Est genius, natale comes qui temperat astrum.
Hor., lib. II, cp. ii, v. 187.

Socrate, comme on sait, avait un bon ange ; mais il faut que ce soit le mauvais qui l’ait conduit. Ce ne peut être qu’un très-mauvais ange qui engage un philosophe à courir de maison en maison pour dire aux gens, par demande et par réponse, que le père et la mère, le précepteur et le petit garçon, sont des ignorants et des imbéciles. L’ange gardien a bien de la peine alors à garantir son protégé de la ciguë.

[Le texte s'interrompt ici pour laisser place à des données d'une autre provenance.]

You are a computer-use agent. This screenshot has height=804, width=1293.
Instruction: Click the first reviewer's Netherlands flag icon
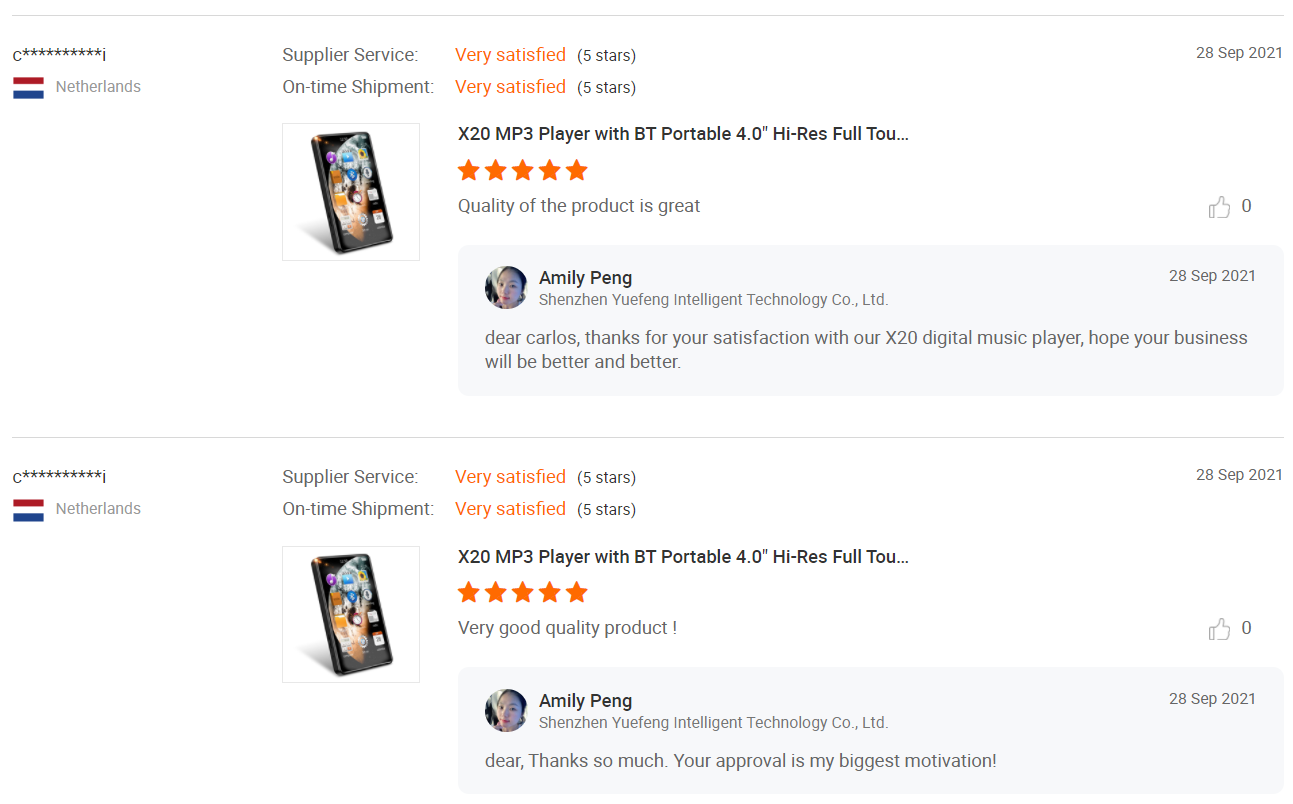[x=28, y=87]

On ne connaît de Marcus Brutus que son mauvais ange, qui lui apparut avant la bataille de Philippes.

SECTION II[1].

La doctrine des anges est une des plus anciennes du monde, elle a précédé celle de l’immortalité de l’âme : cela n’est pas étrange. Il faut de la philosophie pour croire immortelle l’âme de l’homme mortel ; il ne faut que de l’imagination et de la faiblesse pour inventer des êtres supérieurs à nous, qui nous protègent ou qui nous persécutent. Cependant il ne paraît pas que les anciens Égyptiens eussent aucune notion de ces êtres célestes, revêtus d’un corps éthéré, et ministres des ordres d’un Dieu. Les anciens Babyloniens furent les premiers qui admirent cette théologie. Les livres hébreux emploient les anges dès le premier livre de la Genèse ; mais la Genèse ne fut écrite que lorsque les Chaldéens étaient une nation déjà puissante, et ce ne fut même que dans la captivité à Babylone, plus de mille ans après Moïse, que les Juifs apprirent les noms de Gabriel, de Raphaël, Michael, Uriel, etc., qu’on donnait aux anges. C’est une chose très-singulière que, les religions judaïque et chrétienne étant fondées sur la chute d’Adam, cette chute étant fondée sur la tentation du mauvais ange, du diable, cependant il ne soit pas dit un seul mot dans le Pentateuque de l’existence des mauvais anges, encore moins de leur punition et de leur demeure dans l’enfer.

La raison de cette omission est évidente : c’est que les mauvais anges ne leur furent connus que dans la captivité à Baby-

  1. Voyez la note sur la section iii de l’article Abraham, page 40.